According to Bruni, Gherardi and Poggio (2004), media has a big role to play in promoting the development of women in the business world. A major strength of the media is that it makes it possible to reach an extremely wide audience and thus provides the most efficient way of ensuring that information reaches the target group as fast as can be practical. It is therefore imperative to involve the media in addressing the challenges that are faced by women entrepreneurs in different parts of the world.
It is also necessary to educate the society on the outcomes of having a negative attitude toward women in the society. The entire society must be made aware of the fact that the attitude of the society toward women is generally to blame for all the stunted growth among women employees (Bruni, Gherardi & Poggio, 2004).
In this paper, different studies that have looked at barriers to women entrepreneurship were examined. Although it is a universal problem facing all women throughout the world, the effects vary from one country to another. The difference also applies when considering developed and developing nations. Among the barriers cited include lack of motivation, lack of vital knowledge from different sources, lack of financial support, lack of important market information, and various traditions and norms that determine how women are generally viewed in various societies.

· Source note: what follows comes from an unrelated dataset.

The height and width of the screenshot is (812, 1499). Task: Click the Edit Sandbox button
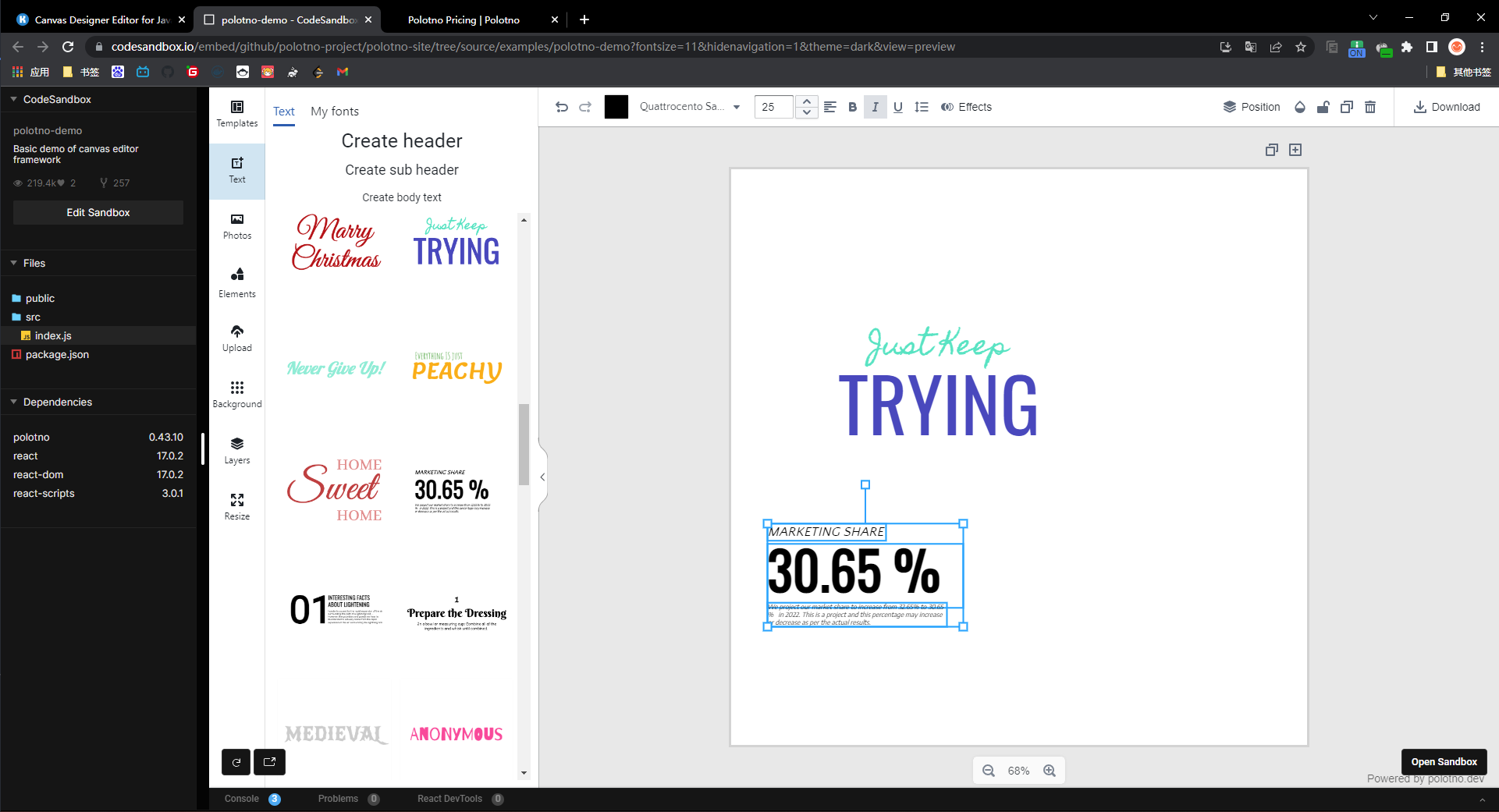(98, 212)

From the various studies looked at, the entry of women into entrepreneurship is a complex mixture of constraints and opportunities. This notwithstanding, entrepreneurship is an avenue through which women stakeholders can deal with the income inequality among men and women that is so prevalent in the society today. While formal employment gives men an unfair advantage over women, entrepreneurship creates a balance and makes it possible for women to excel.
Despite the numerous challenges that women face as they work toward realizing the dream of becoming entrepreneurs, they are at the same time driven by compelling needs to provide for their families, a search for independence and autonomy in work, a search for professional self satisfaction, a search for income, and a search for a social inclusion. It is thus imperative for governments to take the necessary steps to ensure that women can receive their empowerment through entrepreneurship.
Brindley, C. (2005). Barriers to Women Achieving their Entrepreneurial Potential: Women and Risk. International Journal of Entrepreneurial Behaviour & Research, 11(2), 144 – 161.
Bruni, A., Gherardi, S. & Poggio, B. (2004). Entrepreneur-Mentality, Gender and the Study of Women Entrepreneurs, Journal of Organizational Change Management, 17(3), 256 – 268.
Lerner, M., Brush, C. & Hisrich, R. (1997). Israel Women Entrepreneurs: An Examination of Factors Affecting Performance. Journal of Business Venturing, 12, 315 – 339.
Niazkar, F. & Arab-Moghaddam, N. (2011). Study of Barriers to Women’s Entrepreneurship Development among Iranian Women. World Academy of Science, Engineering and Technology, 60, 1115 – 1119.
Welter, F. (2004). The environment for female entrepreneurship in Germany. Journal of Small Business and Enterprise Development, 11(2), 212 – 221.